Don’t mistake this for a “girl book.” The Story of Princess Olivia reads like a classic fairy tale (complete with a bad guy). Wordplay, humorous events, and quirky characters all add to the joy of reading this original fairy tale.
The Magician’s Elephant by Kate DiCamillo
| middle grade, ages 8 to 14 |
When Vilna Lutz sent Peter (10) to the market, he expected the boy to return home with fish and bread. Instead, Peter spent that coin on a fortuneteller hoping she could tell him where to find his sister Adele. Surely, she could tell him where to find his sister Adele.
When the fortuneteller told Peter to “follow the elephant,” he was perplexed. There were no elephants in Baltese … well, until one fell through the roof of the Bliffendorf Opera House. Surely the path to Adele would be easier, right?
Reminds readers of old movie mystery or a Charles Dickens-like story.
Teen reader (13): The story has a feel of magic, but it’s not the main focus. Hope, dreams, and family are what shine through. The Magician’s Elephant is reminiscent of a fairy tale. I definitely recommend buying this book and keeping it forever. It can be reread and is suitable for most ages.

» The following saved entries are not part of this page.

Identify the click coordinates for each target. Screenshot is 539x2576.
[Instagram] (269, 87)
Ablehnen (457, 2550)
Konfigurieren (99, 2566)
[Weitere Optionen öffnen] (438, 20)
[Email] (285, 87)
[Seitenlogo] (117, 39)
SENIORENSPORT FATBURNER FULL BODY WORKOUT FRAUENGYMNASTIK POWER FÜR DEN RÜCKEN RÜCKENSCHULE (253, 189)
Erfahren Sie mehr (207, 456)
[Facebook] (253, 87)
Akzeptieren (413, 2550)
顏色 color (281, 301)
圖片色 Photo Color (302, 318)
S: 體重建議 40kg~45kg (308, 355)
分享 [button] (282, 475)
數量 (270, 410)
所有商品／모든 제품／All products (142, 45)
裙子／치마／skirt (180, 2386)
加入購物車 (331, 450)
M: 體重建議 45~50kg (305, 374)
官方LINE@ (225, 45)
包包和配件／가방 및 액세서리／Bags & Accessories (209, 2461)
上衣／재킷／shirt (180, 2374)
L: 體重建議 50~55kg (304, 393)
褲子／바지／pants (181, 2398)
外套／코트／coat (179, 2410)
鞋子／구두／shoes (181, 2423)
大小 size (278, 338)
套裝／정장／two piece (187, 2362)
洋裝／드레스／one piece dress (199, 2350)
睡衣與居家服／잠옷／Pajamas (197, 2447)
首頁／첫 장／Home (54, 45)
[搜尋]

A Tale of Highly Unusual Magic by Lisa Papademetriou
| middle grade, ages 9 and Up |
Bostonian Kai is in Texas this summer, visiting her Great-Aunt Lavinia Quirk. Lavinia, whose personality matches her name, didn’t have kids or many guests, so Kai is on her own. Within a few hours of arriving in Texas, two things happened: she found The Exquisite Corpse, and she met Doodle, the girl across the street.
At the same time, Houstonian Leila is soaking in Lahore, Pakistan. She is happy to be away from her sister and excited for an “authentic cultural experience.” Exploring her uncle’s library, she spotted a book with an intriguing title: The Exquisite Corpse.
When the girls open their copy the first time, they see nearly blank pages. Then, they start adding words – not realizing the other is writing. But there’s someone else, too, because a story appears. They go back in time to the lives of Ralph T. Flabbergast and his first love, Edwina Pickle. Lelia and Kai could not tear themselves away from the book. Separately – and yet somehow together – the girls learn how we are connected to each other and through time.
Reminds readers of Aladdin, Pippi Longstocking, and The Princess Diaries.
Contemporary and realistic, but magical, too. Except for one pretty stereotypical bully, all the other characters are vivid and unique. The layers are exquisite, and readers can be in the past and the present at the same time in beautiful ways that are, as the story illustrates, connected. Believe it or not, The Exquisite Corpse is not the most magical part. But to explain it would reveal too much of the story.
This would be a great read-aloud at bed time, listening to as an audio book, or reading independently. Reluctant readers will appreciate the short chapters.
The Magic Thief by Sarah Prineas [The Magic Thief, Book 1]
| middle grade, ages 9 to 16 |
Connwaer (aka “Conn”) is a thief who picks pockets and locks. When he lifts a magic stone from Nevery, one of the town’s highest ranking wizards, his life is changed forever. Touching that stone should have killed him, but it doesn’t. Nevery decides to bring Conn to his home, making him a servant and apprentice magician. Conn is now saved from a life on the street … but how safe is the city? This is the beginning of Conn’s journey to helping save his town from evil that is stealing magic.
Reminds readers of Harry Potter series or The Alchemyst by Michael Scott.
Teen reader (12): I was drawn to this book when I saw the word “magic” in the title. I thought it was going to be a good book after the first page, and I was right. It was a really fun book to read.
Parent reviewer: This is a great alternative to Harry Potter for kids who love magic and adventure but don’t like text-intense or “dark” books.